不動産不況の象徴が市場退場へ
中国恒大集団は香港証券取引所の決定により、8月25日付で上場廃止となる。株式は2024年1月以降売買停止状態が続き、再開条件を満たせなかった。かつて中国最大規模の不動産開発会社として成長したが、近年は巨額負債による経営破綻で市場からの信頼を失った。
栄光から破綻までの歩み
恒大は2017年に時価総額500億ドル超を記録し、不動産業界のトップ企業として急成長した。しかし、過剰な事業拡大と資金繰り悪化により、2021年12月にはドル建て債で初の債務不履行を発生させた。
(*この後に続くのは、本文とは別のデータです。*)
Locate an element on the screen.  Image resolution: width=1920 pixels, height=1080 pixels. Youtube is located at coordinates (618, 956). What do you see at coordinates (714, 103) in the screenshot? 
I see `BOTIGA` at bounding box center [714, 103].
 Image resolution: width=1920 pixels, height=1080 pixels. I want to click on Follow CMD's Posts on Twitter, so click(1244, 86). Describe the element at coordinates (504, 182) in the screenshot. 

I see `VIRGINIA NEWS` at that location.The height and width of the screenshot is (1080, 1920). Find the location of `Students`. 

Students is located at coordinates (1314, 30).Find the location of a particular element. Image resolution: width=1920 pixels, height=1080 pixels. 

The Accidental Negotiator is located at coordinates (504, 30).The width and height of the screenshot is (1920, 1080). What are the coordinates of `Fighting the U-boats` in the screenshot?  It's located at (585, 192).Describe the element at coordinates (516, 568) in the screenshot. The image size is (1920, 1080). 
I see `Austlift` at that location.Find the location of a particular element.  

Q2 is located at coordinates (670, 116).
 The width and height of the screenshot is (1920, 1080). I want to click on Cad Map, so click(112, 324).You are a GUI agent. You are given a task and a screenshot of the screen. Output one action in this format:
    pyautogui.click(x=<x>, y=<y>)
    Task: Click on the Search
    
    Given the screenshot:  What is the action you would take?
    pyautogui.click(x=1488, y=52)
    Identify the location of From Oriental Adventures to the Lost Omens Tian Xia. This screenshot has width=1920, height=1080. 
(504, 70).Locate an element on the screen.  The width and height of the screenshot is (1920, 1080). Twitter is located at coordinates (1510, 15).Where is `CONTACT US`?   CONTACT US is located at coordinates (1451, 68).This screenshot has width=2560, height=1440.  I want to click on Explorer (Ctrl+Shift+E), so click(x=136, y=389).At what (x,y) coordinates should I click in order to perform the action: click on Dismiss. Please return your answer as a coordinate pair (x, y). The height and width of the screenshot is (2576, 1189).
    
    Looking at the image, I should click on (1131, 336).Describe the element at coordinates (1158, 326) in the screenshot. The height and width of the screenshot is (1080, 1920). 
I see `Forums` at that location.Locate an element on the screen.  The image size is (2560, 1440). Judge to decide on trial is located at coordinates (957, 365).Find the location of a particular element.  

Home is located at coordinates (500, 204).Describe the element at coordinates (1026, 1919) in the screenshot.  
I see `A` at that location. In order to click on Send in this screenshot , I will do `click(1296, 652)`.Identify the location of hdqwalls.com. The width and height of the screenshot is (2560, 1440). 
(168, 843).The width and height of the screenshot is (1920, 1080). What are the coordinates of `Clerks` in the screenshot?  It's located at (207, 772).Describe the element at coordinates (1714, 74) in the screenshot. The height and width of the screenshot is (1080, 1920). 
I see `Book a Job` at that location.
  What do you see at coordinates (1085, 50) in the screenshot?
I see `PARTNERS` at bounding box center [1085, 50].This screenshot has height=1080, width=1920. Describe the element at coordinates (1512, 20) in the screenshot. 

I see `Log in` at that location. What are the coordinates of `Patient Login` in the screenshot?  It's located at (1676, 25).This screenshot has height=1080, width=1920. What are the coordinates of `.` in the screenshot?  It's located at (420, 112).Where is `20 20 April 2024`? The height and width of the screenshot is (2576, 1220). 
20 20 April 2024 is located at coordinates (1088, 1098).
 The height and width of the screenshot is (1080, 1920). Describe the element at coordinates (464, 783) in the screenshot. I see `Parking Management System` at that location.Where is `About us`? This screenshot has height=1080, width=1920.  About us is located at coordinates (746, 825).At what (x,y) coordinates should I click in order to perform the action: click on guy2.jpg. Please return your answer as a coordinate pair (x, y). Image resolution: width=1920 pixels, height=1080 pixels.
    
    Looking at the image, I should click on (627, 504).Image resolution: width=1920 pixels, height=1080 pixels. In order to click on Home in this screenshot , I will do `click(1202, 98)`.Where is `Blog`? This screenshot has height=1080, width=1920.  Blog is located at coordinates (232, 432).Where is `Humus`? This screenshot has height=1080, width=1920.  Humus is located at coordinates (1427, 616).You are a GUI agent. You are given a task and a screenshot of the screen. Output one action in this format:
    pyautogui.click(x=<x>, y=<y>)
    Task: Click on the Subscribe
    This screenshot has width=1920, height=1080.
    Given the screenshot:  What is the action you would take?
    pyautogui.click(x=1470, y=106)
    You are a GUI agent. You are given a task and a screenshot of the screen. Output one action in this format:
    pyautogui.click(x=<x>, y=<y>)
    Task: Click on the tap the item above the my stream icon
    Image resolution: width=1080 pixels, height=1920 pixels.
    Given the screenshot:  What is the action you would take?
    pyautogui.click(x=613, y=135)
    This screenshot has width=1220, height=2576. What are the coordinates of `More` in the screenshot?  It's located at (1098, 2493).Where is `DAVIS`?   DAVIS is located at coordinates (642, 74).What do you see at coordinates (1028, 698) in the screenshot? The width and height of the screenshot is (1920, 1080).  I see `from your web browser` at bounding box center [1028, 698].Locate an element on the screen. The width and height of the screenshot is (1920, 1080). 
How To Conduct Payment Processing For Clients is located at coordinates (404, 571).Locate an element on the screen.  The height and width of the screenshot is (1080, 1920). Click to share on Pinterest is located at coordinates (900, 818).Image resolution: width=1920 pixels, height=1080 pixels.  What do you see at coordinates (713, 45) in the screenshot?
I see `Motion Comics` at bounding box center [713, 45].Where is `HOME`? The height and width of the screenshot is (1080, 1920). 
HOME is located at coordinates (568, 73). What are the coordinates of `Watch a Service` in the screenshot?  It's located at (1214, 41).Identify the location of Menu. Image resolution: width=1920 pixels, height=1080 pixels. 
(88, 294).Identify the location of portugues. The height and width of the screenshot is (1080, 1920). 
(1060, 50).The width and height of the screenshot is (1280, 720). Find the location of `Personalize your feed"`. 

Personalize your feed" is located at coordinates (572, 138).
2023年6月末時点での負債総額は約2兆3882億元(約49兆円)に膨らみ、中国不動産市場の危機を象徴する存在となった。
売買停止から上場廃止までの経緯
香港市場では、売買停止が18カ月を超えると上場廃止の対象となる規定がある。恒大は2024年1月から取引停止となり、2025年8月8日に正式な通知を受領。今回の退場は規定通りの流れであり、株主にとって株価回復の望みはほぼ絶たれることとなった。
中国不動産業界全体への影響
恒大の退場は、同様のリスクに直面する他の不動産開発会社にも影を落とす。中堅の当代置業(中国)は1年以上売買停止中であり、徳信中国もすでに清算命令を受けている。中国全体の不動産開発投資は2025年上半期に前年同期比11.2%減と大幅減少が続いている。
当局の支援策と市場の反応
中国当局は融資条件の緩和や不動産取引促進策を打ち出しているが、消費者の住宅購入意欲は低迷したままだ。恒大の事例は、単一企業の経営危機が市場全体に波及しうることを示しており、不動産不況からの脱却にはなお時間を要する見通しである。